*** Text section ***

Saturday, November 26, 2011

Hermann Hesse

"For he was aware that in the academy he would have to be even more ambitious if he wanted to outstrip his new fellow students. Why did he want to surpass them actually? He didn't really know himself."- Excerpt from Hermann Hesse's 'Beneath the Wheel'

"It is not our purpose to become each other; it is to recognize each other, to learn to see the other and honor him for what he is."- Hermann Hesse

For most of us who read, it seems that we all have one particular favorite author that goes beyond the consideration of literary tastes of other people; some of the great classic literary authors are also considered “too deep” for others. Hermann Hesse is of the authors that people seem to be impressed, shocked, or curious about that appears on my Goodreads list, my list of literary influences, my bookshelf, and when a book of written by Hesse is in my hands. Hesse never appeared on any required reading sheets in the school that I went to back in Ohio; when I moved to California, I noticed that his classic ‘Siddhartha’ is listed as required reading for some of the local area high schools. The reactions I get when people see with a Hesse novel—or even mentioning Hesse as an influence of mine—is “that’s a little too deep for me, Brian.” I’ve also heard that he’s a difficult author to read for many people, which somewhat baffles me. I’ve also heard the surrounding controversies about his supposed views on the Nazis during WW2.

I recently found a copy of ‘Demian’ at a Barnes & Noble in the bargain book section and couldn’t resist checking it out. I’d always heard about it from people who read it; one of my friends absolutely loves the book and calls it Hesse's best work,  I remember reading a lot of different moral points of view on it over the years, and it was one of Hesse’s novels I had never read. My purchase of “Demian” and reading it while at Starbucks, at home, or friends seeing that I was reading it from my Goodreads list, and people seeing the book in my possession in general sparked a lot of conversation about Hesse. So, this is my Hesse inspired entry as a result of reading "Demian." 

My appreciation for Hesse is actually recent; I want to say that I first started reading Hesse around 2006. I stumbled upon Hesse's "Beneath the Wheel" while shelving books in the literary section. And again, I also knew a couple of people who read Hesse and told me he was an author I needed to start reading. Plus as a Buddhist, I knew about his book "Siddhartha" given I had listened to good and bad conversations about it with other Buddhists--some of which turned into nasty arguments about the Buddha's teachings. I remember being told to read it, but take it with a grain of salt if I was looking for Buddhist insight from it. 

Hesse is indeed one of my favorite writers. And I have heard time and time again that it’s very heavy reading, very deep, and that it’s too difficult. I have never found his writings to be any of those things. My interest in Hesse’s writings are all based around the moral dilemmas that his characters face, and I don’t find his message or the viewpoints of his characters to be all that difficult to understand—even in today’s standards. If you remember yourself as a child, if you've had a life full of predicaments, or you've struggled to make the right moral decision, you can understand Hesse. He's not as difficult as many of the classic literary authors that I have tried to read, such as Goethe or O Henry. Now those authors are some heavy reading! O Henry's short stories are like having teeth pulled; Goethe bored me to the point of contemplating literary suicide and never wanting to pick up a book ever again.

*** Material provided ***

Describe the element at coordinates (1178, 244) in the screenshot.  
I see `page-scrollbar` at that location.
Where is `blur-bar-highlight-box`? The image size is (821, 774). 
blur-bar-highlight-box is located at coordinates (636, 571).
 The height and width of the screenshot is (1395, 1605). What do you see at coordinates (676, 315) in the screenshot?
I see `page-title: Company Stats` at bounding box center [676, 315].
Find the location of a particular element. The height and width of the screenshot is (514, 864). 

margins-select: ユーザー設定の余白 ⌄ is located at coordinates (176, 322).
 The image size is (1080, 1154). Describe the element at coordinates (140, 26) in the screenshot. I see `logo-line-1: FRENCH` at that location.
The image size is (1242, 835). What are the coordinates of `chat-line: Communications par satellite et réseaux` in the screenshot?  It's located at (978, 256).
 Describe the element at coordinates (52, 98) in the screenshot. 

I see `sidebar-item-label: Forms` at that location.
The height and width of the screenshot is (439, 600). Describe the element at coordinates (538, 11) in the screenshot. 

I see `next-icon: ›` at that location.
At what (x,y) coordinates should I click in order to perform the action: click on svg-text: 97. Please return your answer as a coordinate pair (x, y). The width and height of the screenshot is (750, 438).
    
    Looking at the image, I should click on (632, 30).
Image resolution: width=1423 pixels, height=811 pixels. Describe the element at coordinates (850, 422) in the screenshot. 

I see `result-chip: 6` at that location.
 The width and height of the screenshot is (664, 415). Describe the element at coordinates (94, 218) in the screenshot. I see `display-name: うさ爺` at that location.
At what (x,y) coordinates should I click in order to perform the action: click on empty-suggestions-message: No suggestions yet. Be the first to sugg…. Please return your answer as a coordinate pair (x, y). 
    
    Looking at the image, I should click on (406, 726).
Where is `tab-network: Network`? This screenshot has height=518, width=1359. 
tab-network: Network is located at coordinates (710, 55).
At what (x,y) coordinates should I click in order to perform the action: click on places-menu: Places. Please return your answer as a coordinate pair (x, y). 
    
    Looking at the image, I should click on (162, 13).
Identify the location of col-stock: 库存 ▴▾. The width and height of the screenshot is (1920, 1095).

***

(Problem A):
In the post about Hermann Hesse, where did the writer find a copy of "Demian"?
(Problem B):
Update the dataset rows from the line with "is (821, 774)." to the line with "center [676, 315]." by changing "image size" to "screenshot size", keeping everything else the same.
The text and the rows have no connection to each other.

(Reply A):
In the bargain book section at a Barnes & Noble.

(Reply B):
Where is `blur-bar-highlight-box`? The screenshot size is (821, 774). 
blur-bar-highlight-box is located at coordinates (636, 571).
 The height and width of the screenshot is (1395, 1605). What do you see at coordinates (676, 315) in the screenshot?
I see `page-title: Company Stats` at bounding box center [676, 315].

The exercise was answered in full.